Friday, March 9, 2018

A Reel Review: ANNIHILATION



The last time we saw writer/director Alex Garland, he brought us the brainy and most-excellent EX MACHINA, which was a closed-quarters paranoia sci-fi flick which shocked as much as it fascinated. Showing a knack for the genre, Garland returns to sci-fi, this time with ANNIHILATION, which is another closed-quarters paranoia story, only this time told on a grander scale.

Lena (Natalie Portman), is a doctor who has her military husband Kane (Oscar Isaac) return home from a secret mission with mysterious behavior. When his condition worsens, she and Kane are taken by a government agency to the outskirts of a “The Shimmer”, a quarantined bubble which is growing and taking over the Earth. Lena joins a team of scientists (Jennifer Jason Leigh, Gina Rodriquez, Tessa Thompson, Tuva Novotny), to enter the zone and discover the source before Earth is consumed.

Despite the grand stakes, ANNIHILATION is all Lena’s journey, which is two-fold. First, to find a way to stop The Shimmer from growing, and to solve the mystery of what happened to her husband Kane on his similar mission inside (spoiler alert – that’s what his secret mission was). Once inside, Lena and her team find themselves in a wild house-of-horrors, as they suffer from short-term memory loss, and are surrounded by revolting, mutated wild animals which take on the characteristics of anything they kill…including humans.

Garland is playing with a lot of horror elements here, as the team is stalked at night and attacked by the creatures. But at the same time he’s building a mystery in this fantastical little zone inside the bubble.
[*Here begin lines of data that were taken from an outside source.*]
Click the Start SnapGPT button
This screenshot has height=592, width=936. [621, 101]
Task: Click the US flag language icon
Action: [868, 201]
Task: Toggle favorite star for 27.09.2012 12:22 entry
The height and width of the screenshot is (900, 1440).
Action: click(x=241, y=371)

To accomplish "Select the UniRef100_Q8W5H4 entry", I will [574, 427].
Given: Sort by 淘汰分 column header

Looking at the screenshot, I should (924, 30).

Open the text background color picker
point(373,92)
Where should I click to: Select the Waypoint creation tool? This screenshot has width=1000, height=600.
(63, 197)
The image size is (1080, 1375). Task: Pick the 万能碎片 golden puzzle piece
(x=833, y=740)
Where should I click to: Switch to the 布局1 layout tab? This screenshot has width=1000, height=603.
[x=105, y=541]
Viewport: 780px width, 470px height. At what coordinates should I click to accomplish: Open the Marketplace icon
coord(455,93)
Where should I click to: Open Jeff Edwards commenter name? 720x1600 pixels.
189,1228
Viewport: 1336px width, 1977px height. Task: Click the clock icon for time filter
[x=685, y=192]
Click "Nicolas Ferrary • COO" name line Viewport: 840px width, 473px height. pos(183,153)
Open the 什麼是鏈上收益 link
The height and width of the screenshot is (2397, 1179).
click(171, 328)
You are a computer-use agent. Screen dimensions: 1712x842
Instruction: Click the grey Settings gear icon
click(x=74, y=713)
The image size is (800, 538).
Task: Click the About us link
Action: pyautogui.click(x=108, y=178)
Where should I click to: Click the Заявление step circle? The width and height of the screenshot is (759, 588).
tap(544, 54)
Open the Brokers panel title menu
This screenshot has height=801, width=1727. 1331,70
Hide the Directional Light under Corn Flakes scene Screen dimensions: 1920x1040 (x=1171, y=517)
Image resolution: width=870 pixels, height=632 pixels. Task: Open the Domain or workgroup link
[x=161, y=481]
With the stakes so high, Garland does manage to make it grounded; keeping Lena and her desire to save her husband always up front, while filling in the blanks of their marriage with some well-timed flashbacks. But on this journey, the mystery keeps on growing and growing, and the desire to over-explain things never bogs down the script to a fault; there’s a lot that’s left unanswered by movie’s end.

Garland flexes his muscle as a potential horror-film director with some truly frightening scenes, and the tension build-up is nicely done. The film looks beautiful as the team makes their way through the surreal landscape, and the creepy sound effects throughout the movie is unnerving. The landscapes are stunning, the creatures horrifying, although the beings we encounter near the film’s end suffer from poor CGI. With the exception of Lena, the team is all one-note and paper-thin and as disposable as a throw-away camera. And speaking of cameras, the old cliché of characters finding a video camera with a tape that explains things is used one too many times.

Acting is okay. Natalie Portman goes through a lot of torment, and her chemistry with Oscar Isaac is very good. Isaac’s role is an extended cameo, but what he does with his time is effective. The rest of the cast is forgettable with little to do.

The bulk of the film is spent building and slowly revealing, but in the last 20 minutes there is a lot of frustration to be had. The film goes for a shock ending that is very predictable and not as mind-blowing as it thinks it is, and there is way too much left unexplained; ambiguous doesn’t always mean genius. The wrap is very plain, and what’s odd is that there were hints throughout the film that there was something bigger going on, so it almost feels like the ending was changed at some point in production. It’s a frustrating destination because the journey was so good, and that type of imbalance earns ANNIHILATION a small recommendation.